IL VIRUS DEL PARROCO

 

Carissimi,

con l’espressione “virus del parroco” don Stefano indicava in modo scherzoso la tentazione dei parroci di dilungarsi nel dare gli avvisi.

È vero che qualche volta il momento in cui si ricordano gli appuntamenti della settimana rischia di sembrare una sorta di “consigli per gli acquisti” e tende a durare più dell’omelia, ma è anche vero che è bello mettere a conoscenza di tutti la ricchezza della vita della comunità.

Le indicazioni liturgiche impongono rigorosamente che gli avvisi vengano dati dopo l’orazione dopo la comunione, ma questo vorrebbe dire che le persone sono in piedi; è per questo che, a meno che siano davvero pochi, preferisco dare gli avvisi subito dopo la comunione, prima dell’orazione finale.
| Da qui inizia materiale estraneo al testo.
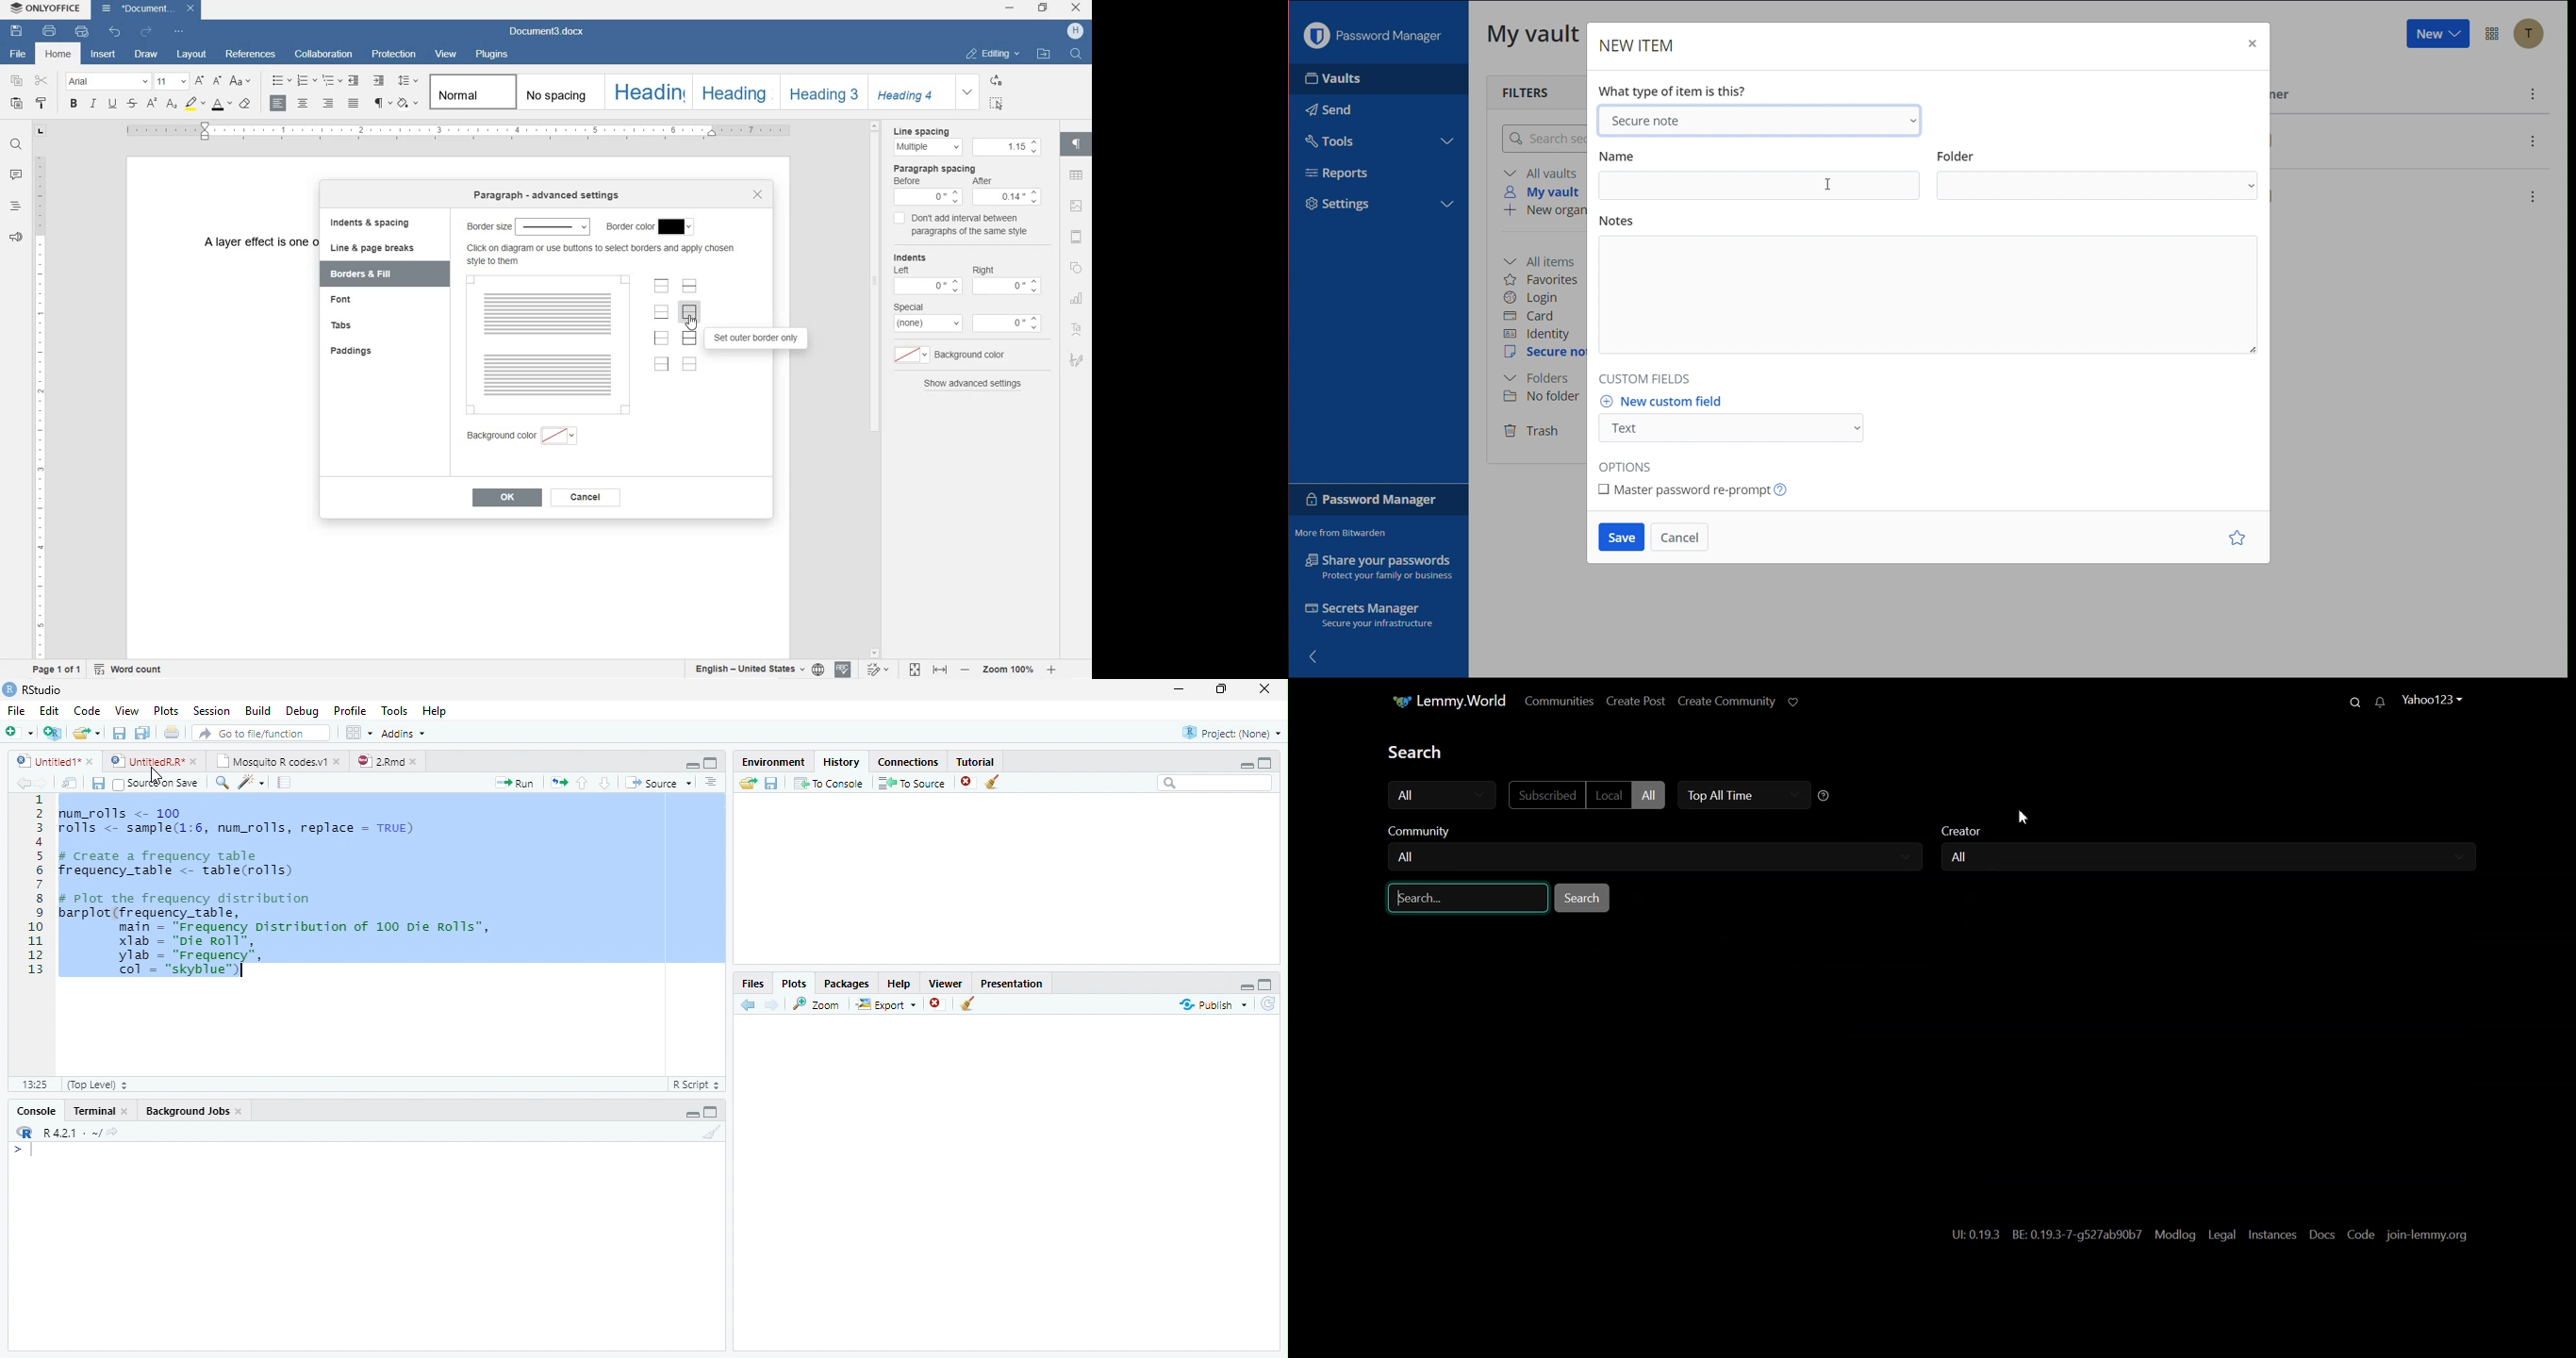 The image size is (2576, 1372). I want to click on Save File, so click(772, 783).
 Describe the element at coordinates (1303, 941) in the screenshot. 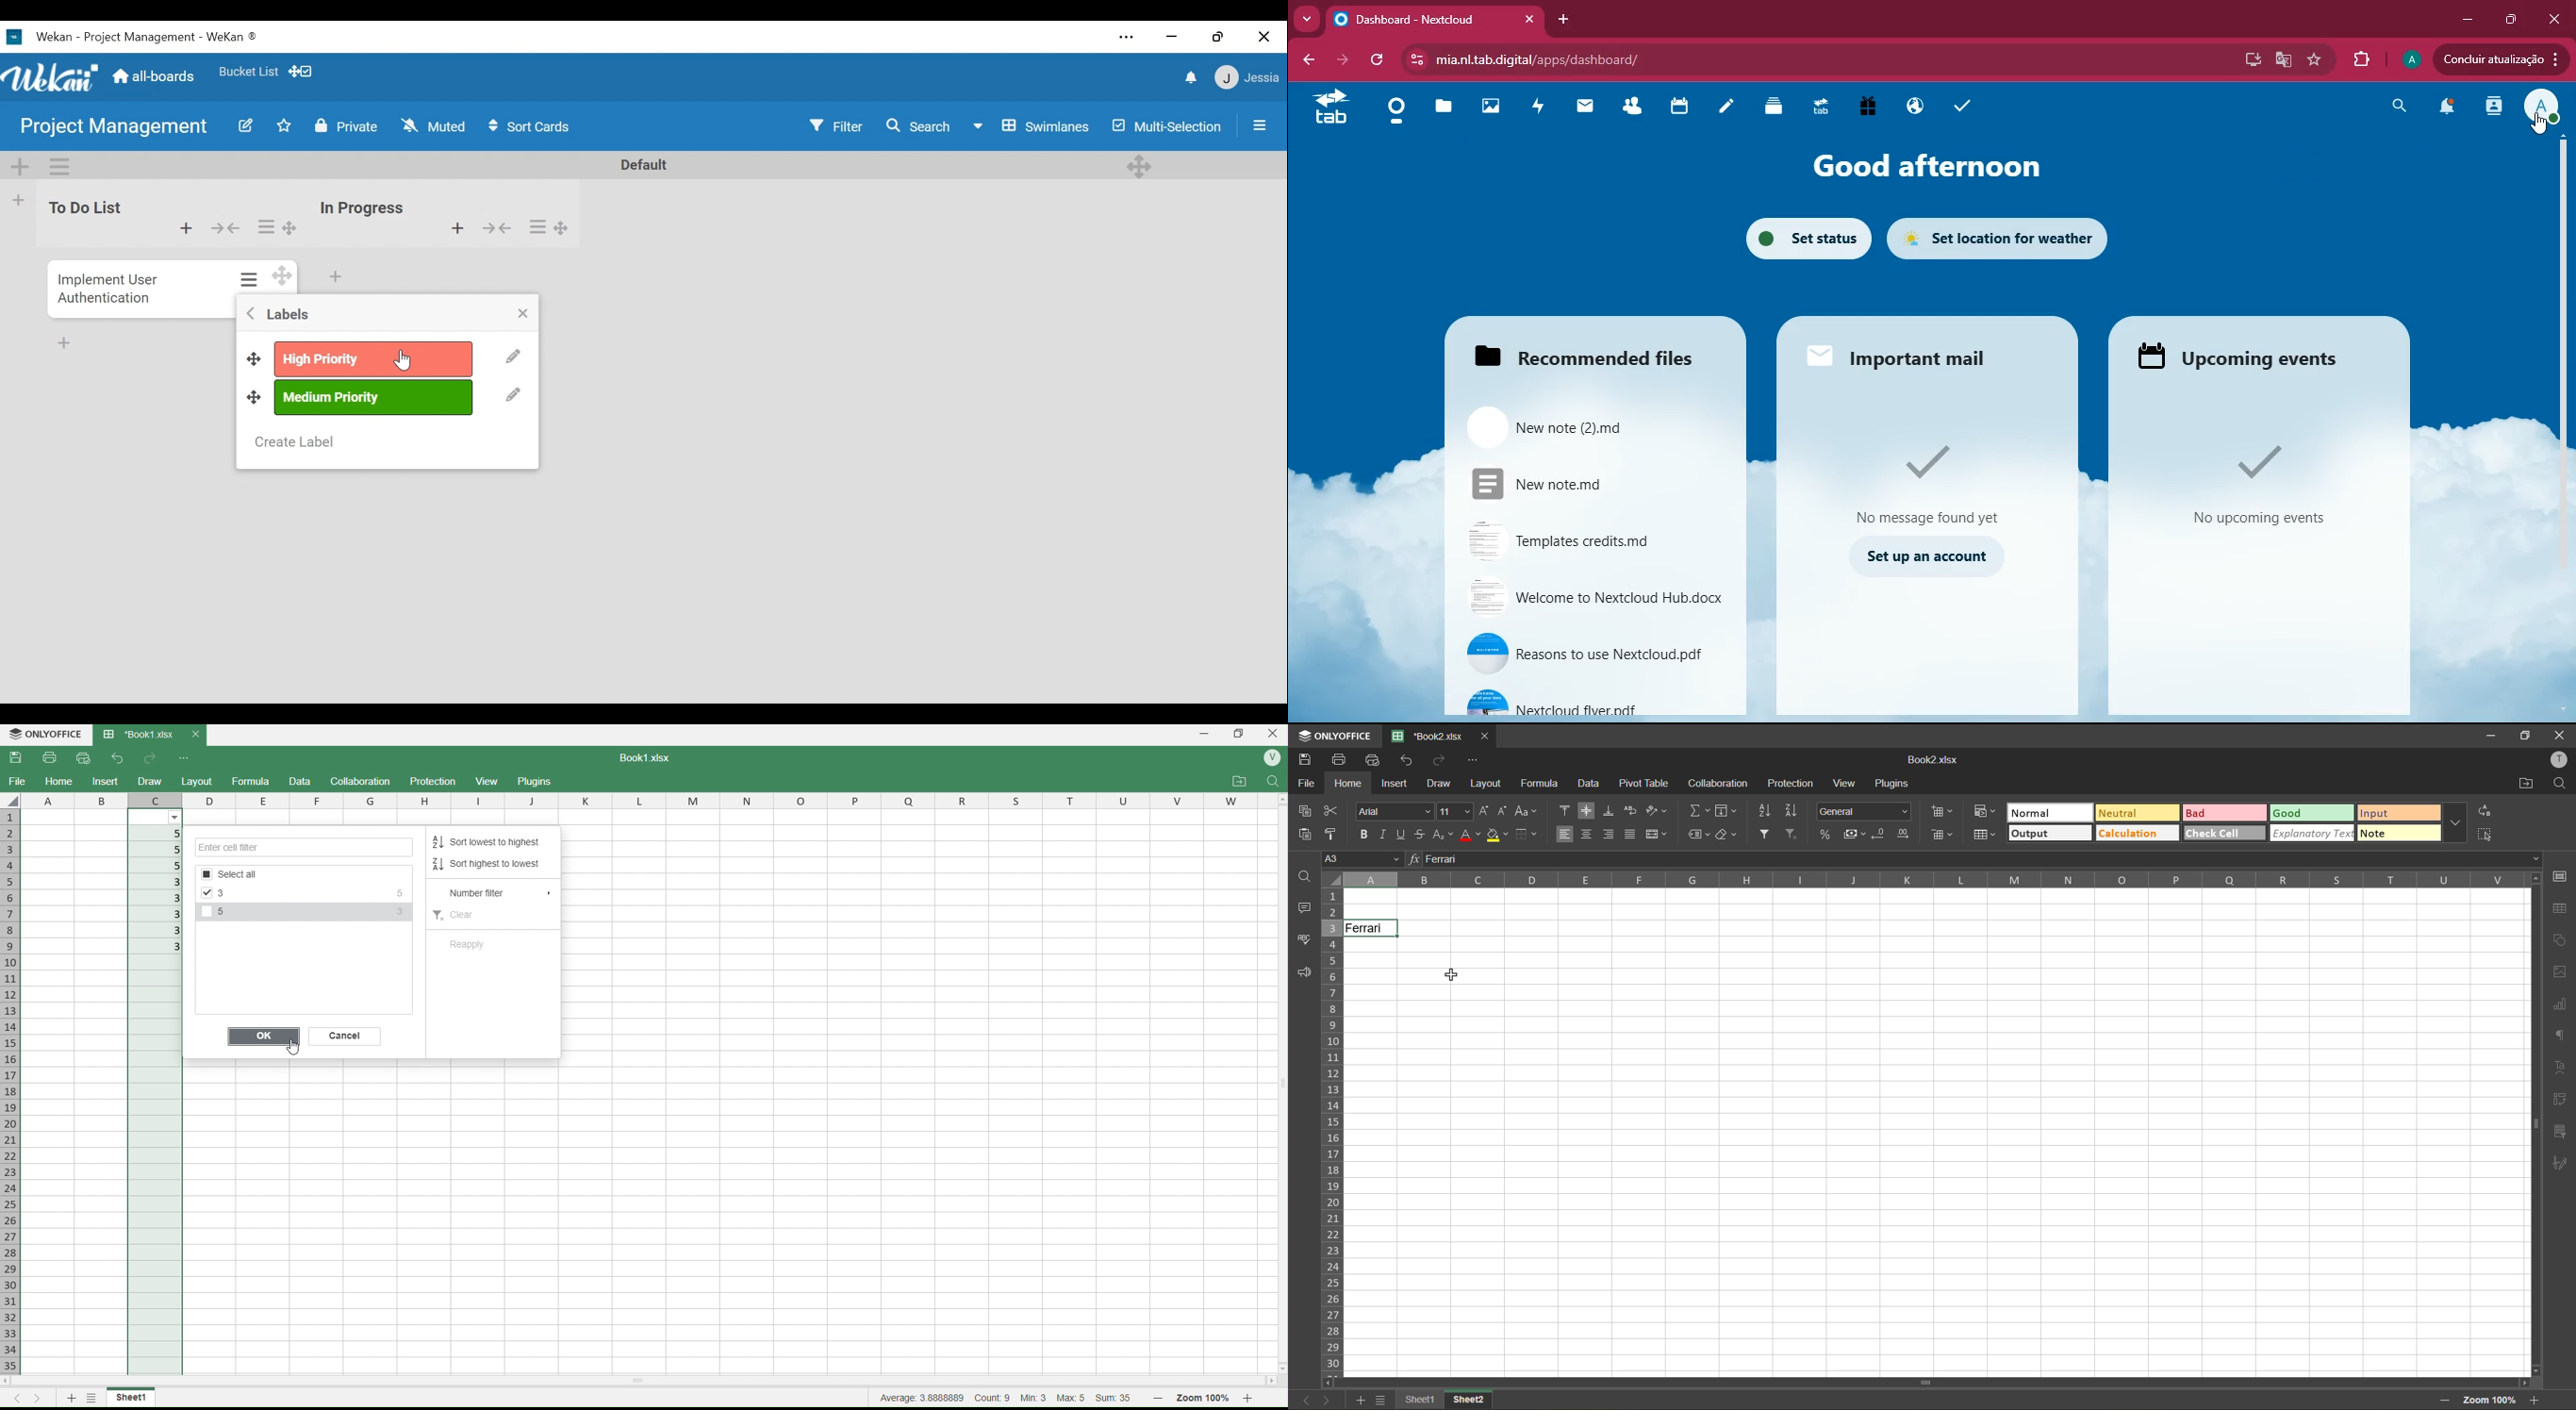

Cerco nel limite del possibile di essere essenziale negli avvisi, rimandando il più possibile al foglietto “La voce della comunità”. Ma, forse, anche io sono già stato contagiato dal virus del parroco, così ogni domenica mi trovo a dire alcuni appuntamenti.

Non credo che questa sia una nota stonata rispetto alla celebrazione eucaristica. Uno slogan dice che la chiesa fa l’eucaristia e l’eucaristia fa la chiesa, e la vita della chiesa si manifesta nella vita pastorale della comunità.

Dare gli avvisi (nella massima sobrietà possibile) ha un profondo legame con la messa e una grande valenza spirituale: per prima cosa fa sapere a tutti che cosa accade in parrocchia facendo sentire i vari gruppi e le varie persone in comunione gli uni con gli altri.

Poi è un’occasione preziosa per invitare a partecipare, per sollecitare una presenza nel desiderio che molti possano cogliere le opportunità offerte con la speranza di vederci tutti uniti e coinvolti nel cammino di fede.